To really know a man you should probably look into his diary, the one in his head, but in this case, you can read the short story The Ocean and find a million reasons why a man shouldn’t write his thoughts down. Eventually you’ll be called on the carpet for what you’ve written. It’s not important who the narrator is, it’s Cheever, you know that already. The wife Cora is trying to poison our narrator, and we discover it at the very moment he does, she’s gotten hold of lighter fluid and has sprinkled it on his salad. There is an immediate fear that runs through the reader’s larynx when we find out a page or so later that our hero will be home for a long time to come, he’s just been downsized. Cora will have all day long to hammer home those final coffin nails. Cheever mixes a fear of losing your nine-to-five spot, which always makes a man feel like shit, but when he realizes his wife also finds him redundant…well…the game is on.

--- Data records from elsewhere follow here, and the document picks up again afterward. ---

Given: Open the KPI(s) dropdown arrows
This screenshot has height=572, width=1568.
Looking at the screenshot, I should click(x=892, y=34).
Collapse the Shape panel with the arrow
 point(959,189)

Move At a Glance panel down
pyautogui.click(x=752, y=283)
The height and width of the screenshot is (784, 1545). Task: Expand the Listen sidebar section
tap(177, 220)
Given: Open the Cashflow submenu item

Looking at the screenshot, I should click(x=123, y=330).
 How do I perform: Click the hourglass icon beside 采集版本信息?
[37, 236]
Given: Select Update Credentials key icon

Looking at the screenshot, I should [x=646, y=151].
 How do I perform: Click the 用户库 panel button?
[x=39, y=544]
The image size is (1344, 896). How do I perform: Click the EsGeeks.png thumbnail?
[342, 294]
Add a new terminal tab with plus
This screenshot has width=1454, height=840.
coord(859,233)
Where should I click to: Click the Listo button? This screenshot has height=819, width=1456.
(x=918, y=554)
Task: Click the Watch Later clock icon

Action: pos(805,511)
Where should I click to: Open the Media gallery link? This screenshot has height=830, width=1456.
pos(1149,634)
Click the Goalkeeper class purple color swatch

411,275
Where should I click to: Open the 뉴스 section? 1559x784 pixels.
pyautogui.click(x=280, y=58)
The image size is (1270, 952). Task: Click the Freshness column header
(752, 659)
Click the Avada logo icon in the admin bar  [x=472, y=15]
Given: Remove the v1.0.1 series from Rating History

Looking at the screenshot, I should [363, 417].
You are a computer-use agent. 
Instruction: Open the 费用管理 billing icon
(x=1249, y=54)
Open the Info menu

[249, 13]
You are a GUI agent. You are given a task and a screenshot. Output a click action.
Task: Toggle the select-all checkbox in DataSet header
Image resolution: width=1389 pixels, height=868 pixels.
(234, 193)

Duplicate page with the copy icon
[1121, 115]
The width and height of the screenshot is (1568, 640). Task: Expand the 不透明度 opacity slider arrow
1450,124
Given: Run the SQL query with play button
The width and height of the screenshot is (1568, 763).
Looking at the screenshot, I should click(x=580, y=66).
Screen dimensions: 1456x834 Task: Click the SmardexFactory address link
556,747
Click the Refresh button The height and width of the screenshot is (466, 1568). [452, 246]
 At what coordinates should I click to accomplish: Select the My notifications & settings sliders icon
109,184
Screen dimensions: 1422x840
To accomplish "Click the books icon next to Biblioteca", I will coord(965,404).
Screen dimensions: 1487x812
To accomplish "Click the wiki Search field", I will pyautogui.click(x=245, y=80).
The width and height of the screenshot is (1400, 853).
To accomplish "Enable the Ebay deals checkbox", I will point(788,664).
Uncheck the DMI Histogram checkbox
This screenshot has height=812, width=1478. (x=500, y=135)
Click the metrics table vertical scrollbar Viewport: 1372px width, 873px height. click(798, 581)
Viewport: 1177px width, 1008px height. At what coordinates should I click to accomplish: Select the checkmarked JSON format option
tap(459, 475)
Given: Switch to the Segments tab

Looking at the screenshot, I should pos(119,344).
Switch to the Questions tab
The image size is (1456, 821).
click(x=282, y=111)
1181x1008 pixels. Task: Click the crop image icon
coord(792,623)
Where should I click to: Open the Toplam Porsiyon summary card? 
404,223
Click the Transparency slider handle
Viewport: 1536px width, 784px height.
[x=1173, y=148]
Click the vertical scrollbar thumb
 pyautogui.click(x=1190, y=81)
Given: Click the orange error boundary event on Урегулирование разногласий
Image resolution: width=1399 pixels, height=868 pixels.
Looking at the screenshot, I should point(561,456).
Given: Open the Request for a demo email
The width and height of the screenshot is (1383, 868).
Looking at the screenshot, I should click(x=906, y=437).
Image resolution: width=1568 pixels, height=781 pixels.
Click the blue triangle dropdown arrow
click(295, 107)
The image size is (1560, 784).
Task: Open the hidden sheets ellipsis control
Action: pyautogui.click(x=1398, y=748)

There is a white-knuckle intensity to this man’s actions, his voice is nervous, and he is especially out of his mind when he tries to bribe his way back into the work force. Once at home, he dodges his wife’s tenacious efforts send him off to a dirt nap, and sees that she may not be trying to poison him after all, sadly, she is losing her mind. She has been living in a world that is disconnected from reality, a different reality from the narrator, who was in the work force for so long that he doesn’t know his housekeeper takes a nap at the same time Cora does each day.
Cheever knows this house is a sinkhole for the story, so he glides seamlessly to the narrator’s daughter, who is living in the city – a foreign place for this man to visit. She wants nothing to do with him, even when he threatens to take her allowance away. Her significant other is just as lazy as she is, Cheever blames the generation, which I can assume is the 60′s. There is a clash between the stiff upper lip that comes from doing your job, and providing for a family and the freedom of youth. It’s amazing that I’ve only now discovered this great writer.